**ACTIVITY**
Please reproduce the entries that follow, keeping each word intact.

━━━━━━━━━━━━━━━━

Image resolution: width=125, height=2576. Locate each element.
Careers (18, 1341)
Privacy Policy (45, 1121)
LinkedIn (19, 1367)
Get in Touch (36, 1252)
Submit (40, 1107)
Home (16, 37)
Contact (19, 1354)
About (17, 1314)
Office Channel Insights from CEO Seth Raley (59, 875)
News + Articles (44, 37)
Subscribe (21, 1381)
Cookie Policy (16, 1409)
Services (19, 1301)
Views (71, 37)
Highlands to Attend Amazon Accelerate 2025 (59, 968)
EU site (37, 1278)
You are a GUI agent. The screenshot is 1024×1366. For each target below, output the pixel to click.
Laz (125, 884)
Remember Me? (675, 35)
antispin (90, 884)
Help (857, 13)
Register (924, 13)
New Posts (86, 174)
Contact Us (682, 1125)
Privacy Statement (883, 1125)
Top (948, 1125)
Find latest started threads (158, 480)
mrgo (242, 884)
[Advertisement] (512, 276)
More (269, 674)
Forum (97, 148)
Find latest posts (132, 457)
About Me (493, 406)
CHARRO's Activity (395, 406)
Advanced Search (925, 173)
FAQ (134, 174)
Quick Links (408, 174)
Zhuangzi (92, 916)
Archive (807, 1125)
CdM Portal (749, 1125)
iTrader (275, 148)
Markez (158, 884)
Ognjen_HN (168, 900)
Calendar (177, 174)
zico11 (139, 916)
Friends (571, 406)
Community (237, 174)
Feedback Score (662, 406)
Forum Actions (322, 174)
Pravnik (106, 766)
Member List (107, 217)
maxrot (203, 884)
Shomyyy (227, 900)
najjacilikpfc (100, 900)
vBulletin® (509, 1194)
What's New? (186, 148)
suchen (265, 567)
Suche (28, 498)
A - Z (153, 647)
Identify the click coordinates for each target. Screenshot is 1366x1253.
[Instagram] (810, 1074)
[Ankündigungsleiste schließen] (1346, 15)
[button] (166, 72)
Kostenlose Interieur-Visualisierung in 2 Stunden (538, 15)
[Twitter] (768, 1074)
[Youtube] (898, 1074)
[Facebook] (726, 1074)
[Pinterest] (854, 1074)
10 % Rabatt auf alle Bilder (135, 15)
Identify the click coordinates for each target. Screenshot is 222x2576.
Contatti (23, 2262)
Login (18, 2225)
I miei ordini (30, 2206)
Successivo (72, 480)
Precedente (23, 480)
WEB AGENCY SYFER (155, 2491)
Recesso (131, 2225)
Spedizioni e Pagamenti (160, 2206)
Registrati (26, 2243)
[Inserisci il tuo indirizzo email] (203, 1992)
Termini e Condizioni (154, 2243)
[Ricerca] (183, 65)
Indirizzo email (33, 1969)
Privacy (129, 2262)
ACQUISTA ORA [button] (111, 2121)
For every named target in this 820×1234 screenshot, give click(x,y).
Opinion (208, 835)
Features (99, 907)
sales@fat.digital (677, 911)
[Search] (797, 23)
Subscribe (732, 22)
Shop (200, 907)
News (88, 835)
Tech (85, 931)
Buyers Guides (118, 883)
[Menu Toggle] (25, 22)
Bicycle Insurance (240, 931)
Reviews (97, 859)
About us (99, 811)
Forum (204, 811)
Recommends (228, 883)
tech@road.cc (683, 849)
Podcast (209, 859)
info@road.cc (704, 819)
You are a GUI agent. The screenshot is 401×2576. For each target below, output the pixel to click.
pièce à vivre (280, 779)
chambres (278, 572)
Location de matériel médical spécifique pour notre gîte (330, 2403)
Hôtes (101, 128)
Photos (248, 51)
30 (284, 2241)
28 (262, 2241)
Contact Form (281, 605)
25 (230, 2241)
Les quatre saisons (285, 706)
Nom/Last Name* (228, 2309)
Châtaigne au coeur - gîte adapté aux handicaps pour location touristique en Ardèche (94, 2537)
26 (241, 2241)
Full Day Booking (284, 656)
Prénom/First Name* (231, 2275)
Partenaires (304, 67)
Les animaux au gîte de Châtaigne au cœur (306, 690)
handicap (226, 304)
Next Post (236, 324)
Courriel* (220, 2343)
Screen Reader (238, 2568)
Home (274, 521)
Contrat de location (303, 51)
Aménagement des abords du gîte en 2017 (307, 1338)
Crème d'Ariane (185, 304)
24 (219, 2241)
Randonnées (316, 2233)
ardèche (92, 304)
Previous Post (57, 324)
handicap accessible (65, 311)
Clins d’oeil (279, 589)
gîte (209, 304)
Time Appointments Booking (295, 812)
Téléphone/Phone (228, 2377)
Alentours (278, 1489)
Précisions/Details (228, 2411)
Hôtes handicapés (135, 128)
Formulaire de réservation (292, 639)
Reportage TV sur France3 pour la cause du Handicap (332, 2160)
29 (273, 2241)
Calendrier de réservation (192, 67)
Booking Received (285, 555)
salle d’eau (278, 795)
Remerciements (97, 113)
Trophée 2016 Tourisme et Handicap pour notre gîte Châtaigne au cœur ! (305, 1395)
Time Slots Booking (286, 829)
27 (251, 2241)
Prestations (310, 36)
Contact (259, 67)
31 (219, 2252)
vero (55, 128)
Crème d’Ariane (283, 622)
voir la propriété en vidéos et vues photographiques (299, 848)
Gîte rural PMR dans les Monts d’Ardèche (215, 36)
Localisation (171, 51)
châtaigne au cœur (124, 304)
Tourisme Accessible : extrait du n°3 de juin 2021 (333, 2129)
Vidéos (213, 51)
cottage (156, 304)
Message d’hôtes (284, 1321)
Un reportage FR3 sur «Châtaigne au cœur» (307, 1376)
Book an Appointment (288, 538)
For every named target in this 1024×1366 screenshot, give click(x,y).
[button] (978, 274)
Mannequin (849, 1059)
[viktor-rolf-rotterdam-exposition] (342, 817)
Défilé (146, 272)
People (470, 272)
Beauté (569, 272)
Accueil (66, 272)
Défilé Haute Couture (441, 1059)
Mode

━━━━━━━━━━━━━━━━

**ANSWER SECTION**
Image resolution: width=125, height=2576. Locate each element.
Careers (18, 1341)
Privacy Policy (45, 1121)
LinkedIn (19, 1367)
Get in Touch (36, 1252)
Submit (40, 1107)
Home (16, 37)
Contact (19, 1354)
About (17, 1314)
Office Channel Insights from CEO Seth Raley (59, 875)
News + Articles (44, 37)
Subscribe (21, 1381)
Cookie Policy (16, 1409)
Services (19, 1301)
Views (71, 37)
Highlands to Attend Amazon Accelerate 2025 (59, 968)
EU site (37, 1278)
You are a GUI agent. The screenshot is 1024×1366. For each target below, output the pixel to click.
Laz (125, 884)
Remember Me? (675, 35)
antispin (90, 884)
Help (857, 13)
Register (924, 13)
New Posts (86, 174)
Contact Us (682, 1125)
Privacy Statement (883, 1125)
Top (948, 1125)
Find latest started threads (158, 480)
mrgo (242, 884)
[Advertisement] (512, 276)
More (269, 674)
Forum (97, 148)
Find latest posts (132, 457)
About Me (493, 406)
CHARRO's Activity (395, 406)
Advanced Search (925, 173)
FAQ (134, 174)
Quick Links (408, 174)
Zhuangzi (92, 916)
Archive (807, 1125)
CdM Portal (749, 1125)
iTrader (275, 148)
Markez (158, 884)
Ognjen_HN (168, 900)
Calendar (177, 174)
zico11 (139, 916)
Friends (571, 406)
Community (237, 174)
Feedback Score (662, 406)
Forum Actions (322, 174)
Pravnik (106, 766)
Member List (107, 217)
maxrot (203, 884)
Shomyyy (227, 900)
najjacilikpfc (100, 900)
vBulletin® (509, 1194)
What's New? (186, 148)
suchen (265, 567)
Suche (28, 498)
A - Z (153, 647)
Identify the click coordinates for each target. Screenshot is 1366x1253.
[Instagram] (810, 1074)
[Ankündigungsleiste schließen] (1346, 15)
[button] (166, 72)
Kostenlose Interieur-Visualisierung in 2 Stunden (538, 15)
[Twitter] (768, 1074)
[Youtube] (898, 1074)
[Facebook] (726, 1074)
[Pinterest] (854, 1074)
10 % Rabatt auf alle Bilder (135, 15)
Identify the click coordinates for each target. Screenshot is 222x2576.
Contatti (23, 2262)
Login (18, 2225)
I miei ordini (30, 2206)
Successivo (72, 480)
Precedente (23, 480)
WEB AGENCY SYFER (155, 2491)
Recesso (131, 2225)
Spedizioni e Pagamenti (160, 2206)
Registrati (26, 2243)
[Inserisci il tuo indirizzo email] (203, 1992)
Termini e Condizioni (154, 2243)
[Ricerca] (183, 65)
Indirizzo email (33, 1969)
Privacy (129, 2262)
ACQUISTA ORA [button] (111, 2121)
For every named target in this 820×1234 screenshot, give click(x,y).
Opinion (208, 835)
Features (99, 907)
sales@fat.digital (677, 911)
[Search] (797, 23)
Subscribe (732, 22)
Shop (200, 907)
News (88, 835)
Tech (85, 931)
Buyers Guides (118, 883)
[Menu Toggle] (25, 22)
Bicycle Insurance (240, 931)
Reviews (97, 859)
About us (99, 811)
Forum (204, 811)
Recommends (228, 883)
tech@road.cc (683, 849)
Podcast (209, 859)
info@road.cc (704, 819)
You are a GUI agent. The screenshot is 401×2576. For each target below, output the pixel to click.
pièce à vivre (280, 779)
chambres (278, 572)
Location de matériel médical spécifique pour notre gîte (330, 2403)
Hôtes (101, 128)
Photos (248, 51)
30 (284, 2241)
28 (262, 2241)
Contact Form (281, 605)
25 (230, 2241)
Les quatre saisons (285, 706)
Nom/Last Name* (228, 2309)
Châtaigne au coeur - gîte adapté aux handicaps pour location touristique en Ardèche (94, 2537)
26 (241, 2241)
Full Day Booking (284, 656)
Prénom/First Name* (231, 2275)
Partenaires (304, 67)
Les animaux au gîte de Châtaigne au cœur (306, 690)
handicap (226, 304)
Next Post (236, 324)
Courriel* (220, 2343)
Screen Reader (238, 2568)
Home (274, 521)
Contrat de location (303, 51)
Aménagement des abords du gîte en 2017 (307, 1338)
Crème d'Ariane (185, 304)
24 (219, 2241)
Randonnées (316, 2233)
ardèche (92, 304)
Previous Post (57, 324)
handicap accessible (65, 311)
Clins d’oeil (279, 589)
gîte (209, 304)
Time Appointments Booking (295, 812)
Téléphone/Phone (228, 2377)
Alentours (278, 1489)
Précisions/Details (228, 2411)
Hôtes handicapés (135, 128)
Formulaire de réservation (292, 639)
Reportage TV sur France3 pour la cause du Handicap (332, 2160)
29 (273, 2241)
Calendrier de réservation (192, 67)
Booking Received (285, 555)
salle d’eau (278, 795)
Remerciements (97, 113)
Trophée 2016 Tourisme et Handicap pour notre gîte Châtaigne au cœur ! (305, 1395)
Time Slots Booking (286, 829)
27 (251, 2241)
Prestations (310, 36)
Contact (259, 67)
31 (219, 2252)
vero (55, 128)
Crème d’Ariane (283, 622)
voir la propriété en vidéos et vues photographiques (299, 848)
Gîte rural PMR dans les Monts d’Ardèche (215, 36)
Localisation (171, 51)
châtaigne au cœur (124, 304)
Tourisme Accessible : extrait du n°3 de juin 2021 (333, 2129)
Vidéos (213, 51)
cottage (156, 304)
Message d’hôtes (284, 1321)
Un reportage FR3 sur «Châtaigne au cœur» (307, 1376)
Book an Appointment (288, 538)
For every named target in this 1024×1366 screenshot, give click(x,y).
[button] (978, 274)
Mannequin (849, 1059)
[viktor-rolf-rotterdam-exposition] (342, 817)
Défilé (146, 272)
People (470, 272)
Beauté (569, 272)
Accueil (66, 272)
Défilé Haute Couture (441, 1059)
Mode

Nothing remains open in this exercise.